* START Information supplied *

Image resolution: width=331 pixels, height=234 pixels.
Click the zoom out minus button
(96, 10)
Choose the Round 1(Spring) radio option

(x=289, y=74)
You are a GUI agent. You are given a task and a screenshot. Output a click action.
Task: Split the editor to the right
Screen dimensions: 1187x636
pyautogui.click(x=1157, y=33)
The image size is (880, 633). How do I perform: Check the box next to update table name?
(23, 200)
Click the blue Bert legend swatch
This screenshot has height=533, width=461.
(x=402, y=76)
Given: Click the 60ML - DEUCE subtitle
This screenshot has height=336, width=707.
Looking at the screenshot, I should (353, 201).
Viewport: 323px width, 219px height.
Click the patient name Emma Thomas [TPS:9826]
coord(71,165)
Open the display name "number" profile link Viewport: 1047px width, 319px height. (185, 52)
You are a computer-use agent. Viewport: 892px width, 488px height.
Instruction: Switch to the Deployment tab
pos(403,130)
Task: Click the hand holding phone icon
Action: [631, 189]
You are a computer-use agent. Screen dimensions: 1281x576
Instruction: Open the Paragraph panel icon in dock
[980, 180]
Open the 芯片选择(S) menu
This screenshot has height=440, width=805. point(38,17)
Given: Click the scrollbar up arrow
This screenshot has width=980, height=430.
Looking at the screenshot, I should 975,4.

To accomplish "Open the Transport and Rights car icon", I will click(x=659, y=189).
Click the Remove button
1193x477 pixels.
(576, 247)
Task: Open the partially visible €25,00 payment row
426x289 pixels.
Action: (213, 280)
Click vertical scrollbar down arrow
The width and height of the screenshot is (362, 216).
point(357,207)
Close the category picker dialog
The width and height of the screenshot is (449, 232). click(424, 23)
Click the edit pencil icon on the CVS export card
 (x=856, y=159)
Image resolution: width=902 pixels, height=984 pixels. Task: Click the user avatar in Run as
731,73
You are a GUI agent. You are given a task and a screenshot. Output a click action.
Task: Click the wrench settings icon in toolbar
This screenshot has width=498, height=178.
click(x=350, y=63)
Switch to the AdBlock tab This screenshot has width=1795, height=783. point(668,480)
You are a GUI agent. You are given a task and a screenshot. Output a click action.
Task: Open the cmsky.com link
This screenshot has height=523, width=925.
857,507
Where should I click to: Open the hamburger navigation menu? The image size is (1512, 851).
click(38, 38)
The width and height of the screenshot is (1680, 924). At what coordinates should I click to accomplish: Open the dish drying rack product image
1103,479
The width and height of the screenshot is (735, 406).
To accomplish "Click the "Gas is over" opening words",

* END Information supplied *

** What is expected **
Rewrite every line of the rows above as a Markdown table with the columns "Row" and "Line," numbering each line in order and leaving out blank lines.

** Task response **
| Row | Line |
|---|---|
| 1 | Image resolution: width=331 pixels, height=234 pixels. |
| 2 | Click the zoom out minus button |
| 3 | (96, 10) |
| 4 | Choose the Round 1(Spring) radio option |
| 5 | (x=289, y=74) |
| 6 | You are a GUI agent. You are given a task and a screenshot. Output a click action. |
| 7 | Task: Split the editor to the right |
| 8 | Screen dimensions: 1187x636 |
| 9 | pyautogui.click(x=1157, y=33) |
| 10 | The image size is (880, 633). How do I perform: Check the box next to update table name? |
| 11 | (23, 200) |
| 12 | Click the blue Bert legend swatch |
| 13 | This screenshot has height=533, width=461. |
| 14 | (x=402, y=76) |
| 15 | Given: Click the 60ML - DEUCE subtitle |
| 16 | This screenshot has height=336, width=707. |
| 17 | Looking at the screenshot, I should (353, 201). |
| 18 | Viewport: 323px width, 219px height. |
| 19 | Click the patient name Emma Thomas [TPS:9826] |
| 20 | coord(71,165) |
| 21 | Open the display name "number" profile link Viewport: 1047px width, 319px height. (185, 52) |
| 22 | You are a computer-use agent. Viewport: 892px width, 488px height. |
| 23 | Instruction: Switch to the Deployment tab |
| 24 | pos(403,130) |
| 25 | Task: Click the hand holding phone icon |
| 26 | Action: [631, 189] |
| 27 | You are a computer-use agent. Screen dimensions: 1281x576 |
| 28 | Instruction: Open the Paragraph panel icon in dock |
| 29 | [980, 180] |
| 30 | Open the 芯片选择(S) menu |
| 31 | This screenshot has height=440, width=805. point(38,17) |
| 32 | Given: Click the scrollbar up arrow |
| 33 | This screenshot has width=980, height=430. |
| 34 | Looking at the screenshot, I should 975,4. |
| 35 | To accomplish "Open the Transport and Rights car icon", I will click(x=659, y=189). |
| 36 | Click the Remove button |
| 37 | 1193x477 pixels. |
| 38 | (576, 247) |
| 39 | Task: Open the partially visible €25,00 payment row |
| 40 | 426x289 pixels. |
| 41 | Action: (213, 280) |
| 42 | Click vertical scrollbar down arrow |
| 43 | The width and height of the screenshot is (362, 216). |
| 44 | point(357,207) |
| 45 | Close the category picker dialog |
| 46 | The width and height of the screenshot is (449, 232). click(424, 23) |
| 47 | Click the edit pencil icon on the CVS export card |
| 48 |  (x=856, y=159) |
| 49 | Image resolution: width=902 pixels, height=984 pixels. Task: Click the user avatar in Run as |
| 50 | 731,73 |
| 51 | You are a GUI agent. You are given a task and a screenshot. Output a click action. |
| 52 | Task: Click the wrench settings icon in toolbar |
| 53 | This screenshot has width=498, height=178. |
| 54 | click(x=350, y=63) |
| 55 | Switch to the AdBlock tab This screenshot has width=1795, height=783. point(668,480) |
| 56 | You are a GUI agent. You are given a task and a screenshot. Output a click action. |
| 57 | Task: Open the cmsky.com link |
| 58 | This screenshot has height=523, width=925. |
| 59 | 857,507 |
| 60 | Where should I click to: Open the hamburger navigation menu? The image size is (1512, 851). |
| 61 | click(38, 38) |
| 62 | The width and height of the screenshot is (1680, 924). At what coordinates should I click to accomplish: Open the dish drying rack product image |
| 63 | 1103,479 |
| 64 | The width and height of the screenshot is (735, 406). |
| 65 | To accomplish "Click the "Gas is over" opening words", |